By item 5 of Lemma 1, for any b : C added to the tableau we must have another term $$d:C'$$ in $$\mathcal {A}$$ or added by a creation rule, such that $$\Box _{\mathcal {D}}(C) \le \Box _{\mathcal {D}}(C) +\Box _{\mathcal {D}}(b) \le \Box _{\mathcal {D}}(C')+ \Box _{\mathcal {D}}(d) = \Box _{\mathcal {D}}(C')$$. The first inequality holds because $$\Box _\mathcal {D}(b)$$ is always non-negative, and the equality follows from the fact that, as d is in the original tableau or added by a creation rule, its $$\Box$$-depth is zero. The proof for the $$\Diamond$$-depth can be shown in a similar manner using item 6 of Lemma 1.

### Definition 4

For any concept ABox term of the form $$t\equiv a:C$$ or $$t\equiv x{::}C$$, $$size(t)= 1+|sub(C)|$$. For any relational term $$\beta$$, $$size(\beta )= 2$$. For any LE-$$\mathcal {ALC}$$ ABox $$\mathcal {A}$$, $$size(\mathcal {A})=\sum _{t \in \mathcal {A}} size(t)$$.

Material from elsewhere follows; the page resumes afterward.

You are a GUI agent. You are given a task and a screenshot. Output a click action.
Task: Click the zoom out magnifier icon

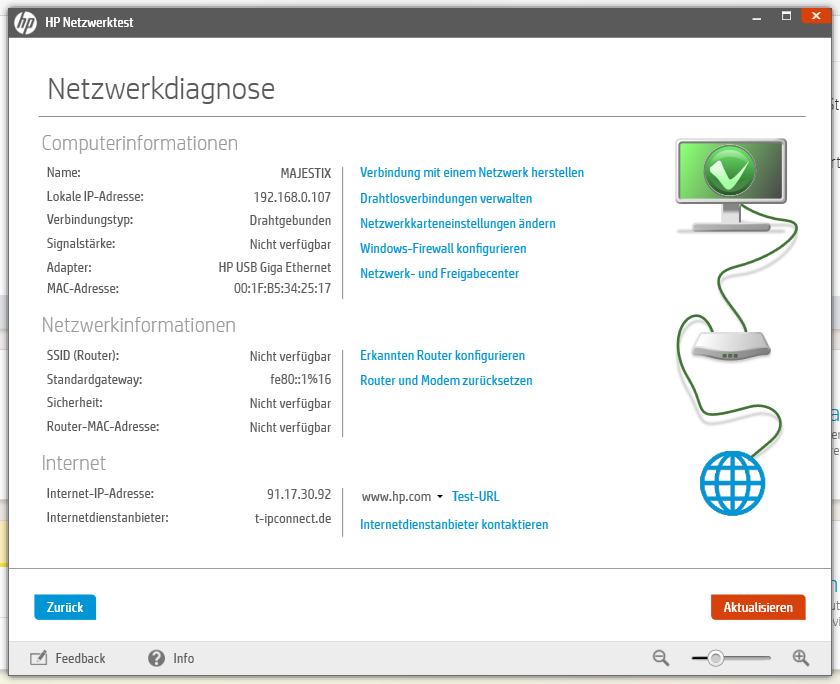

### Theorem 1 (Termination)

For any ABox $$\mathcal {A}$$, the tableaux algorithm 1 terminates in a finite number of steps which is polynomial in $$size(\mathcal {A})$$.

### Proof

New individuals are added to the tableau only in the following ways:

1. (1)

individuals of the form $$a_C$$ or $$x_C$$ can be added by creation rules;

2. (2)

individuals of the form $$\Box y$$, $$\blacksquare y$$, $$\Diamond b$$, and $$\blacklozenge b$$ can be added through the expansions rules for $$b R_\Box x$$ and $$y R_\Diamond a$$.

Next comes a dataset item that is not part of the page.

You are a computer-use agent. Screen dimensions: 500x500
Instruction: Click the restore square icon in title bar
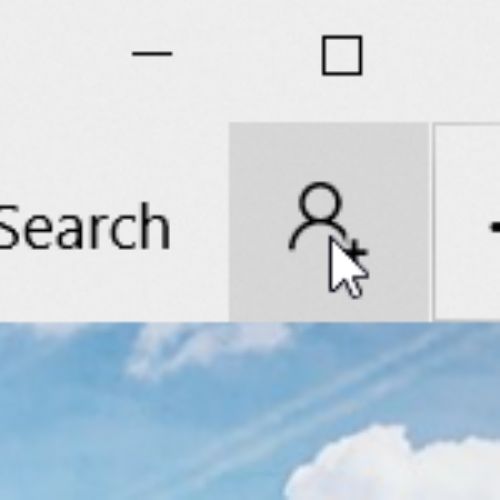point(342,55)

As to (1), by Corollary 1, the $$\Box$$-depth (resp. $$\Diamond$$-depth) of any C appearing in an expansion of $$\mathcal {A}$$ is bounded by $$\Box _{\mathcal {D}}(\mathcal {A})$$ (resp. $$\Diamond _{\mathcal {D}}(\mathcal {A})$$). Moreover, no new propositional connective is ever added to create a new concept name in any of the rules. Therefore, the total number of concept names occurring in an expansion of $$\mathcal {A}$$ is bounded by $$size(\mathcal {A})* (\Box _{\mathcal {D}}(\mathcal {A}) + \Diamond _{\mathcal {D}}(\mathcal {A}))$$. Thus, only finitely many constants of type (1) can be added.

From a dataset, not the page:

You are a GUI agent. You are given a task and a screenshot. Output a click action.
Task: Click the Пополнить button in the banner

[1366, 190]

For (2), for any individual name b added by some expansion rule, b occurs in b : C for some C. By Lemma 1 (5), there is a term $$d:C' \in \mathcal {A}$$ s.t.

$${{\Box _{\mathcal {D}}(b) + \Box _{\mathcal {D}}(C) \le \Box _{\mathcal {D}}(d) + \Box _{\mathcal {D}}(C') = \Box _{\mathcal {D}}(C').}}$$

Therefore, $$\Box _{\mathcal {D}}(b)$$ is bounded by $$\Box _\mathcal {D}(\mathcal {A})$$. On the other hand, by item 6 of the same lemma we also have $$0 \le \Diamond _{\mathcal {D}}(C') + \Diamond _{\mathcal {D}}(d) \le \Diamond _{\mathcal {D}}(C)+\Diamond _{\mathcal {D}}(b)$$.

The first inequality follows from the fact that $$d \in \mathcal {A}$$, and thus $$\Diamond _{\mathcal {D}}(d)=0$$ or $$d=a_{C'}$$, and thus $$\Diamond _{\mathcal {D}}(d) = -\Diamond _{\mathcal {D}}(C')$$. Therefore, we must have $$- \Diamond _{\mathcal {D}}(C) \le \Diamond _{\mathcal {D}}(b)$$, meaning that $$\Diamond _{\mathcal {D}}(b)$$ is bounded below by $$-\Diamond _{\mathcal {D}}(\mathcal {A})$$. Thus, the number of connectives $$\Diamond$$ and $$\blacklozenge$$ in b is bounded by $$\Box _{\mathcal {D}}(\mathcal {A}) + \Diamond _{\mathcal {D}}(\mathcal {A})$$. Repeating the same argument for the individual names of type y, the total number of new constant names occurring in an expansion of $$\mathcal {A}$$ is bounded by $$size(\mathcal {A})* (\Box _{\mathcal {D}}(\mathcal {A}) + \Diamond _{\mathcal {D}}(\mathcal {A}))$$. Thus, only finitely many constants of type (2) are added. Overall, the size of the tableau expansion (and hence the model) is $$O((size(\mathcal {A})* (\Box _{\mathcal {D}}(\mathcal {A}) + \Diamond _{\mathcal {D}}(\mathcal {A}))^2*(|\mathcal {R}_\Box |+|\mathcal {R}_\Diamond |) )$$. Since the tableaux algorithm for LE-$$\mathcal {ALC}$$ does not involve any branching, the above theorem implies that the time complexity of checking the consistency of an LE-$$\mathcal {ALC}$$ ABox $$\mathcal {A}$$ using the tableaux algorithm is $$Poly(size(\mathcal {A}))$$.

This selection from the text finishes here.